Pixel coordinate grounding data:
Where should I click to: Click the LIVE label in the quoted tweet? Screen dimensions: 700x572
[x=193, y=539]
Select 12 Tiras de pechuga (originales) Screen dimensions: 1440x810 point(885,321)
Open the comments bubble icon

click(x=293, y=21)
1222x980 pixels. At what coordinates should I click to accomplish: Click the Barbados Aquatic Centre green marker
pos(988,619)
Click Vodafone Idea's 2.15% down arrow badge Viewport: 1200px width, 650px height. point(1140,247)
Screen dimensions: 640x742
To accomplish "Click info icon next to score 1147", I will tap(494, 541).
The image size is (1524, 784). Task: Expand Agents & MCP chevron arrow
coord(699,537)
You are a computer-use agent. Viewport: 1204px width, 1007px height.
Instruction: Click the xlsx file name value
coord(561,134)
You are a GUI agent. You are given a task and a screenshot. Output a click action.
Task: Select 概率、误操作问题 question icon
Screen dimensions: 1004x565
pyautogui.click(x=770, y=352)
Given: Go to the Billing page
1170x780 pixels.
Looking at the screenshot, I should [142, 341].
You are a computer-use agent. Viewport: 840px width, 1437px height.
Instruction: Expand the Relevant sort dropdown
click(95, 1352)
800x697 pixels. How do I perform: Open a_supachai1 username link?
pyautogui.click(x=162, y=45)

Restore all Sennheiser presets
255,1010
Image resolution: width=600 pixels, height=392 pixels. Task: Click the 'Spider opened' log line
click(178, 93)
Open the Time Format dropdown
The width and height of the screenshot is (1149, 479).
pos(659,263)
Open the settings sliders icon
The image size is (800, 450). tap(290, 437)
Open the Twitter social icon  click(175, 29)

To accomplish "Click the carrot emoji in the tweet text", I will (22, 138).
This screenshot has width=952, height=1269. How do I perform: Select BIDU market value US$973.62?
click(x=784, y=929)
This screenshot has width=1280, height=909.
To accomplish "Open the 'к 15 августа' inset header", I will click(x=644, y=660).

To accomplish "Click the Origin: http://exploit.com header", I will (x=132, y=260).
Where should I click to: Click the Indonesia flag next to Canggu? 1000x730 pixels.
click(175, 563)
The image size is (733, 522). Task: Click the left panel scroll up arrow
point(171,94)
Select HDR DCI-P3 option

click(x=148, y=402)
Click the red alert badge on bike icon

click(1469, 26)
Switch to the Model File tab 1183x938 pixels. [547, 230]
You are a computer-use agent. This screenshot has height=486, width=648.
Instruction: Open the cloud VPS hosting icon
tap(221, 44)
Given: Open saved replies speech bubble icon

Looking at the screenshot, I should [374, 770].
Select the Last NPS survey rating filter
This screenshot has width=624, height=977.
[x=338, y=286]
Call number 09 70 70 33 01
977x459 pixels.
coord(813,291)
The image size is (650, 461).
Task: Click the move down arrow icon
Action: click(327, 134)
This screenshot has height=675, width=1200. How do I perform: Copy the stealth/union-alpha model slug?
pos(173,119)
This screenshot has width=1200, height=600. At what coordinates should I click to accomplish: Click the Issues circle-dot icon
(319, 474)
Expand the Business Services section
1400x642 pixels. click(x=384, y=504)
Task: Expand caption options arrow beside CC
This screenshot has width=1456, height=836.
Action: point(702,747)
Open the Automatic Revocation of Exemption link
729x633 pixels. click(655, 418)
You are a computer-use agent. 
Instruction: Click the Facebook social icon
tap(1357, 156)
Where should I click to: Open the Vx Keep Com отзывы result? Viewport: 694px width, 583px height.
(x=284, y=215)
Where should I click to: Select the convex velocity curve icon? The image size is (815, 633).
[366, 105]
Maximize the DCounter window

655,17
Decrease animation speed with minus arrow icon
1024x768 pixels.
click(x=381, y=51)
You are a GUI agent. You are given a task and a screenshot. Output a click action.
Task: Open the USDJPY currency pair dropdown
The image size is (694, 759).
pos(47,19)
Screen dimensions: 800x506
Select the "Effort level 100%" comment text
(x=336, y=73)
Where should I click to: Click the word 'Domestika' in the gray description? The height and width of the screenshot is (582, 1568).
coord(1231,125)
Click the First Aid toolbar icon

### Directions
Starting with the first line above and ending with the line that holds "Click Vodafone Idea's", restate each line word for word and add nothing else.

### Exercise answer
Where should I click to: Click the LIVE label in the quoted tweet? Screen dimensions: 700x572
[x=193, y=539]
Select 12 Tiras de pechuga (originales) Screen dimensions: 1440x810 point(885,321)
Open the comments bubble icon

click(x=293, y=21)
1222x980 pixels. At what coordinates should I click to accomplish: Click the Barbados Aquatic Centre green marker
pos(988,619)
Click Vodafone Idea's 2.15% down arrow badge Viewport: 1200px width, 650px height. point(1140,247)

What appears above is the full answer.